Aim of the task: In the listing, from its first line up to and including the line with "center [580, 128].", replace "Identify" with "Locate" and change nothing else. Write those lines out again without the pictures.

Data records:
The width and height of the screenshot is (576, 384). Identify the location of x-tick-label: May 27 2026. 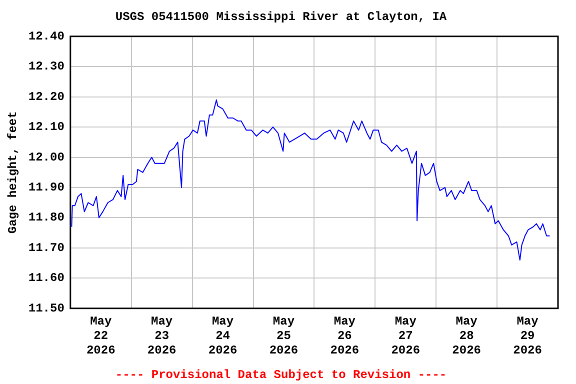
(406, 336).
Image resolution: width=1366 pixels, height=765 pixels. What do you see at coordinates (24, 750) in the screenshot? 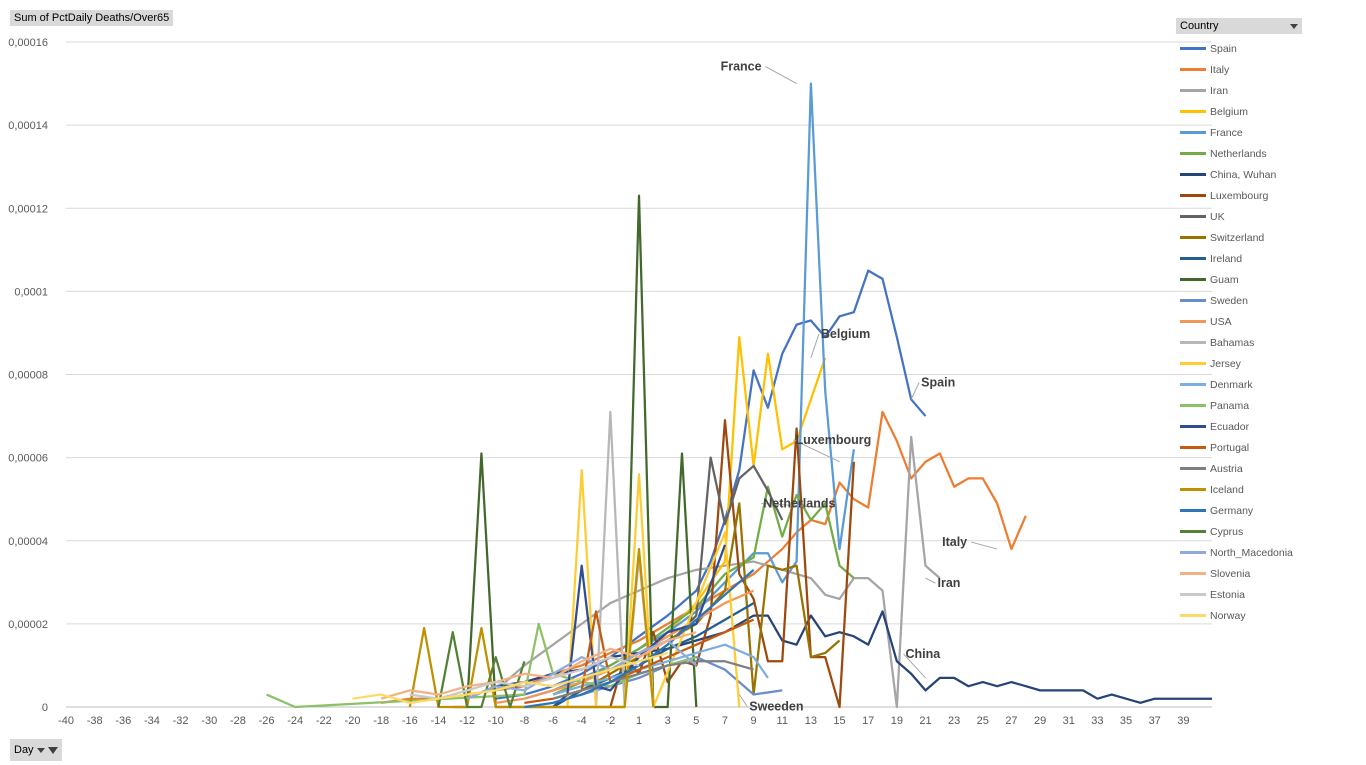
I see `day-field-label: Day` at bounding box center [24, 750].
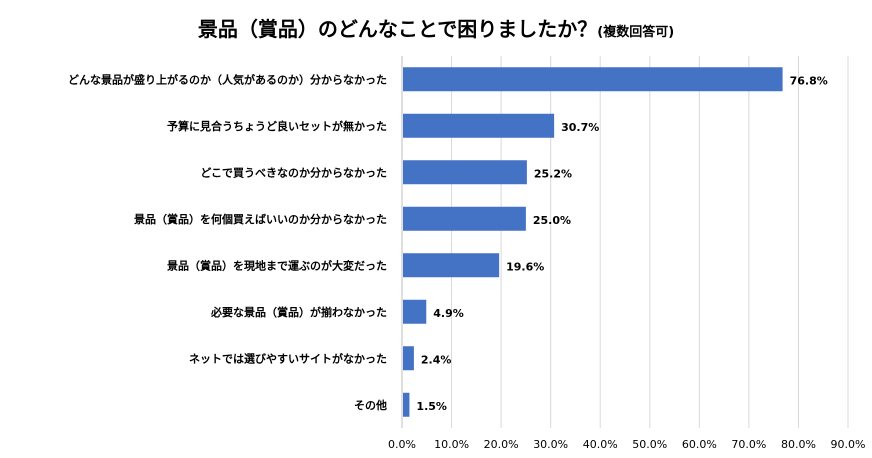  What do you see at coordinates (580, 128) in the screenshot?
I see `data-label: 30.7%` at bounding box center [580, 128].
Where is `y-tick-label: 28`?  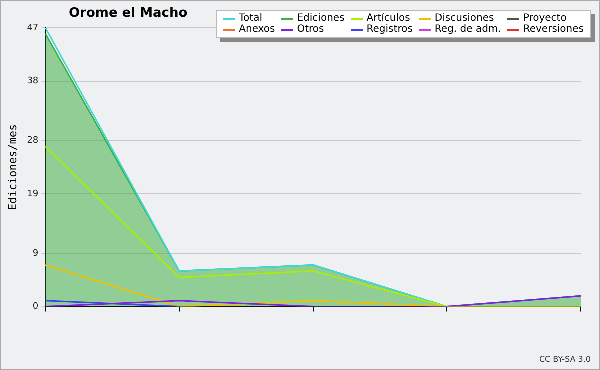 y-tick-label: 28 is located at coordinates (33, 141).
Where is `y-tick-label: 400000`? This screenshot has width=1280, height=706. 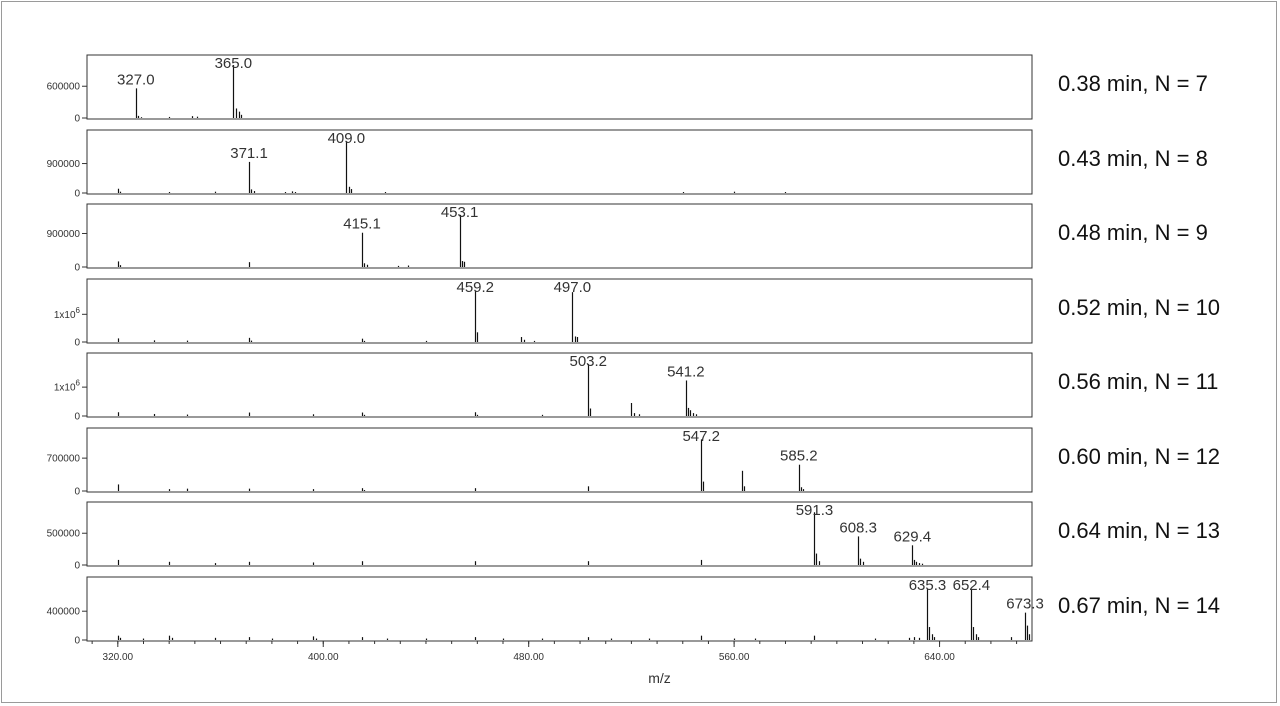 y-tick-label: 400000 is located at coordinates (64, 612).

Answer section:
The width and height of the screenshot is (576, 384). Locate the location of x-tick-label: May 27 2026. 
(406, 336).
Image resolution: width=1366 pixels, height=765 pixels. What do you see at coordinates (24, 750) in the screenshot? 
I see `day-field-label: Day` at bounding box center [24, 750].
  What do you see at coordinates (580, 128) in the screenshot?
I see `data-label: 30.7%` at bounding box center [580, 128].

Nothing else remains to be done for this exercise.